Otfried Höffe (2012) hat die Herausforderung, das Alter zum Thema der Philosophie, d.h. ihres Teilgebiets Ethik zu machen, angenommen. Er entwickelte „12 Bausteine einer gerontologischen Ethik“. Dabei unterscheidet er zwischen der personalen und der Sozialethik – ich würde mit Honecker (2006: 9) noch stärker differenzieren: Die Individualethik betrifft die individuelle persönliche Lebensführung; die Personalethik die zwischenmenschlichen Beziehungen und die Sozialethik die Institutionen und Strukturen der Gesellschaft.

Der Tradition ethischer Debatten entspricht es auch, zwischen der Behandlung von Pflichten (in der „kategorischen Ethik“) und von Ratschlägen (der eudämistischen Ethik, d.h. hier der Theorie der Lebenskunst (Höffe 2012: 216)) zu unterscheiden. Ich möchte im Folgenden nicht die gesamte Argumentation des Beitrags von Otfried Höffe referieren, sondern nur einige Ergebnisse nennen.

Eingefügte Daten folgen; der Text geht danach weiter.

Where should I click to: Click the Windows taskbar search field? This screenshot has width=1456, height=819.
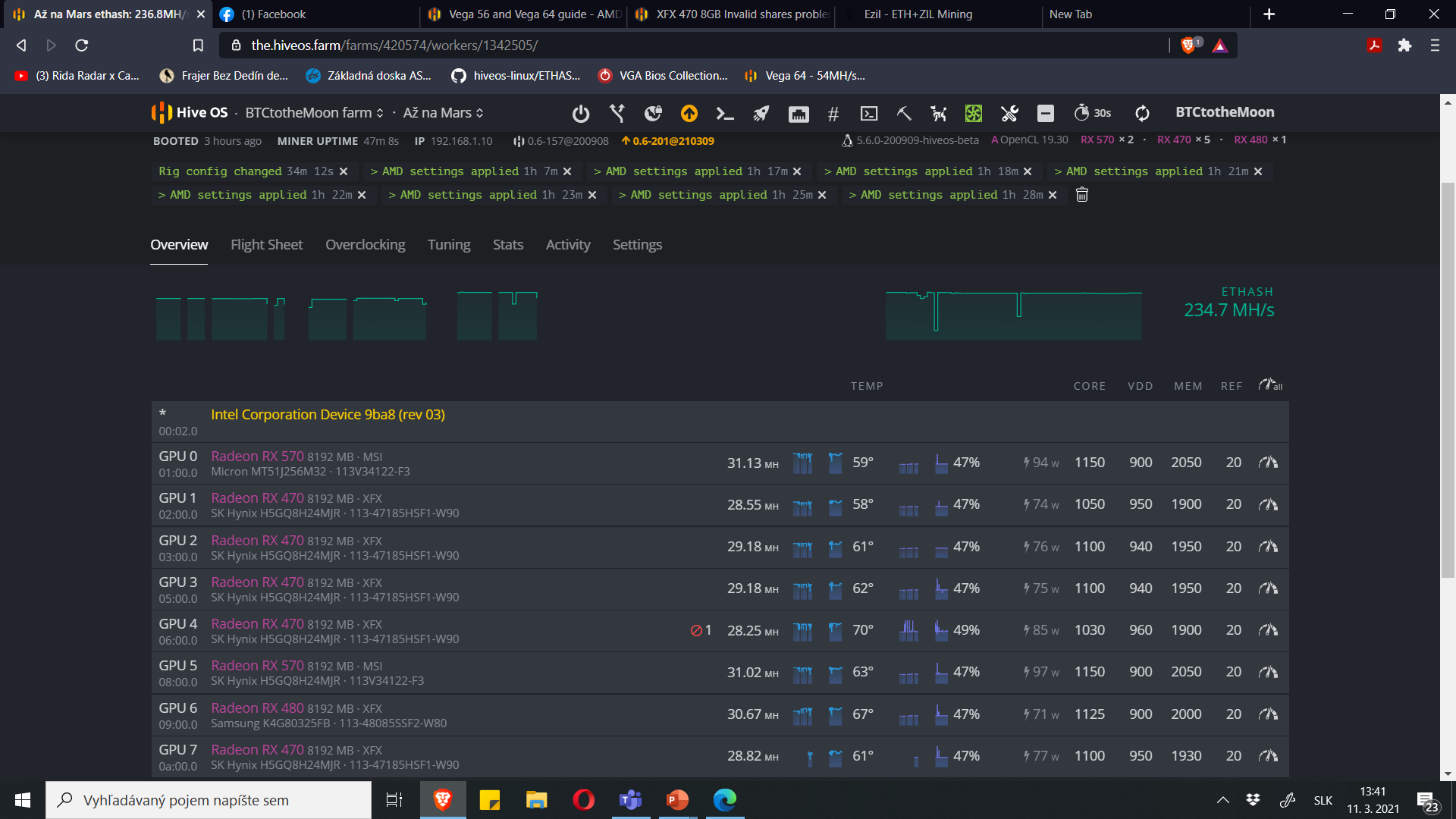point(209,800)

Zu den 12 Bausteinen gehört als eine der gerontologischen Pflichten die sog. „antiautoritäre Gerontologie“. Das heißt: „Mit derselben Überzeugung, daß sich unsere Erziehung an den Bedürfnissen des Kindes auszurichten hat, muß sich unsere Beziehung zu den Älteren an deren Bedürfnissen orientieren.“ (Höffe 2012: 229)

„Was du als Kind nicht willst, daß man dir tu, das füg´ auch keinem Älteren zu.“ (ebd.: 230)

Ich denke schon, dass deutlich zu beobachten ist, dass sich Angehörige gegenüber entwürdigenden Verhaltensweisen im Heim nicht so vehement zur Wehr setzen, wie sie das für ihre Kinder in Kindereinrichtungen tun.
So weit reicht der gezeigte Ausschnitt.